Ah yes, Troughton.  In one word, that’s the difference between hearing The Underwater Menace and experiencing it onscreen.  The Trout doesn’t have much material to work with – and the joy of watching this episode is seeing how he fills his part with so much business that just doesn’t come across on audio.  There’s his delightful ‘oopsie’ faux-clumsy expression after ‘accidentally’ sabotaging Zaroff’s electronics, his little mime when indicating that the Professor is one sandwich short of a picnic, his donning a sou’wester, and his sheer expressive glee when offered a chance to don some outrageous headgear, complete with a ‘How do I look?
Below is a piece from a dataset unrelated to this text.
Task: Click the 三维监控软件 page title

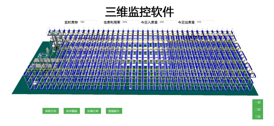Action: [139, 12]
Oh, please yerselves’ moue that’s pure camp.  Troughton glistens throughout, and it’s a revelation not only jusy how young Troughton looks and but also uncannily he resembles Iggy Pop on the cover of Lust For Life.
Air Lock is an episode to be appreciated rather than enjoyed, but The Underwater Menace Part Two provided no end of enjoyment from the guests and the audience alike, how could it not?  Troughton defining the role on the spot, absolute dynamite from beginning to end, with the hottest trio of companions full-stop.
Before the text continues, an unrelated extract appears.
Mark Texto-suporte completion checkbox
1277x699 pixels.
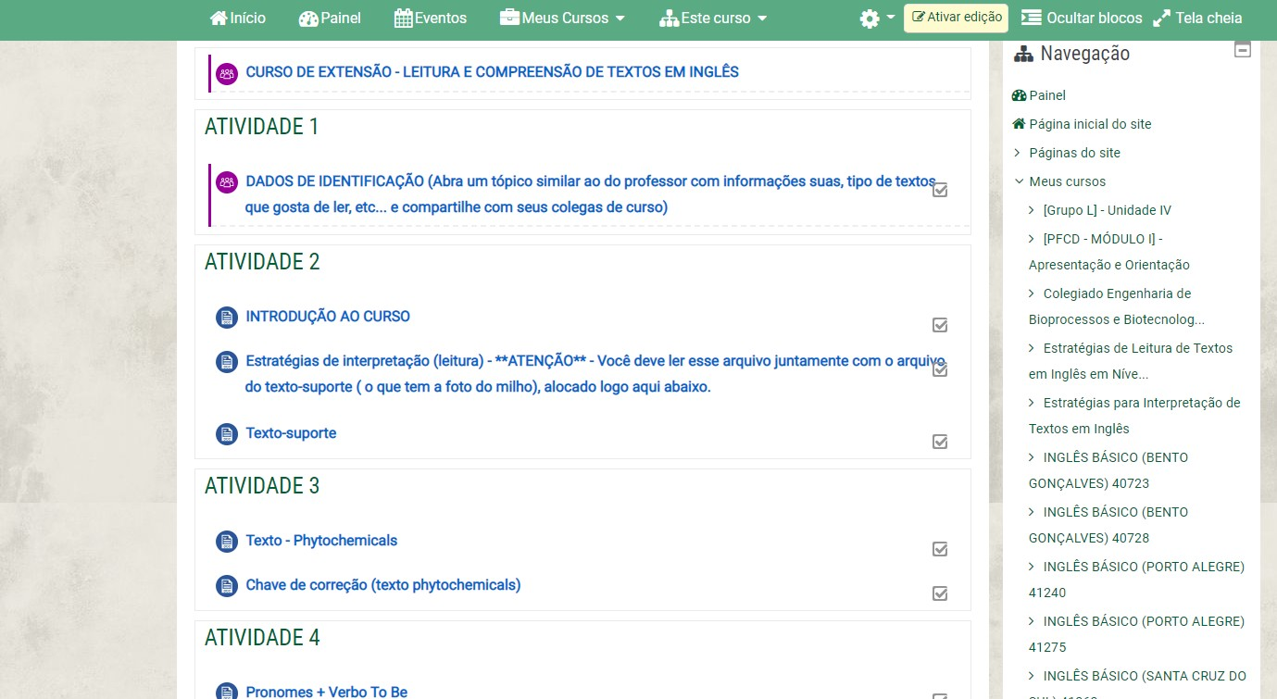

A fun and friendly Q&A panel followed – the rediscovery of these newly found episodes providing a freshness to the banter that meant well-polished convention and DVD commentary anecdotes were at a minimum.  Peter Purves was full of praise for William Hartnell and provided some fascinatingly detailed and interested recollections into the studio production of Galaxy Four, as you’d expect from a man who has proved to be exceedingly informed on his DVD commentaries, and wittily self-deprecating on his limited contribution to the episode (“I thought I slept very well in this one”).  Anneke Wills was, as ever, an experience – utterly lovable and barking mad; and Frazer Hines  a hoot, his spot-on Troughton impressions momentarily made it as if the good Doc was in the room with us.  Spooky.
Steven Moffat deferred to the companions for the most part of the chat, save for when called to comment on the similarities and differences between ‘60s Who and NuWho.  The ‘commonality’ between Troughton and Smith was mentioned, of course, as was what an utterly different beast the show was then, production-wise, to now. The retrospective, fannish nature of this event also allowed his fan side to creep through, although still side in side with his dour exterior, best summed up in his reflections on what we had been watching that evening:
“When you watch that stuff, you can’t be objective like an ‘ordinary person’ – I don’t think there’s an ordinary person in this room!  I don’t see it as something from long ago, I see it as something I love, and there’s NOTHING wrong with that.  But can you imagine making Doctor Who ‘as live’ now?  Well, continue imagining, ‘cos it ain’t gonna bloody happen on my watch!”
Post-screening, inevitably notes were compared on this brilliant evening.  The general consensus was that while neither episode could be described as classic Doctor Who – more of a table wine than a vintage – there was only so much justice experiencing the audios can do to these stories, and that it was the little bits of purely visual business, from Derek Martinus’ direction to Patrick Troughton’s dumb-shows and Anneke Wills’ fantastic false eyelashes, that make all the difference between listening to Doctor Who and experiencing it, in sound and vision.
The last word goes to the Moff, when yours truly collared him at the bar for a soundbite for this website:  “Delightful – brand new old Doctor Who!”